Topic: Why it’s so hard to lose weight after pregnancy – and tips on how to succeed
Do you worry about getting “back in shape” after giving birth? You’re not alone. Returning to pre-pregnancy weight is a common and persistent cause of anxiety, but all is not lost.
The keys to successful postpartum weight loss, according to experts, are to understand the basics, begin with the end in mind, commit to a slow and steady exercise plan, and maintain mental resilience.
We break these down and share tips on how you can set yourself up for success throughout the process.
Pregnancy weight gain is a natural and necessary phenomenon, said one expert, contributed to by the growing baby, the placenta and amniotic fluid.
Weight gain is also due to the changes a woman’s body makes to support the pregnancy, such as increased blood supply, uterus growth, increased breast tissue and fat stores, said Dr Ho Xin Yi, an associate consultant at KK Women’s and Children’s Hospital’s (KKH) obstetrics and gynaecology department.
During pregnancy, women may increase their daily caloric intake to support the baby’s growth, which causes weight gain as well, she added.
If you’re thinking about resisting weight gain, don’t – it’s a crucial aspect of delivering a healthy baby.
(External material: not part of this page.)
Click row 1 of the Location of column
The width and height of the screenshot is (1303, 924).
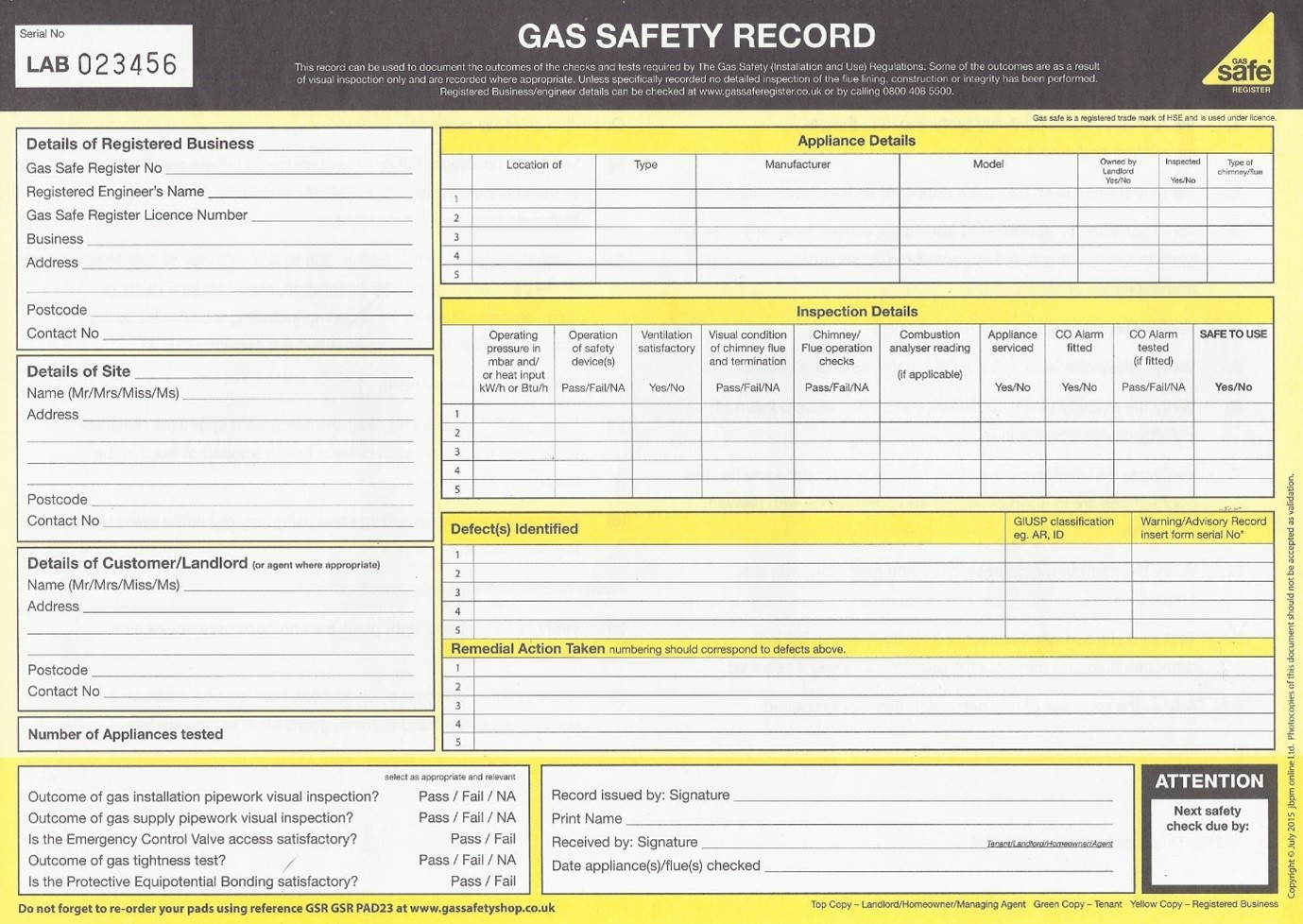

“Gaining the appropriate amount of weight in pregnancy ensures that your baby is of good birth-weight and also means that you do not have too much extra weight to shed after delivery,” said Dr Ho.
And how much weight gain is appropriate?
That depends on various factors including how much you weighed before the pregnancy, your health status and whether you’re carrying a single baby, twins or triplets.
The recommended weight gain for women of normal body mass index (BMI), who are carrying one baby, is 11kg to 16kg throughout the pregnancy, with the bulk of it taking place in the second and third trimesters, said Dr Ho.
“If you have a higher BMI, you are recommended to gain less pregnancy weight,” she added.
And once the baby has been delivered safely, it is “critical” that the woman try to return to her pre-pregnancy weight, unless she is underweight, Dr Ho said.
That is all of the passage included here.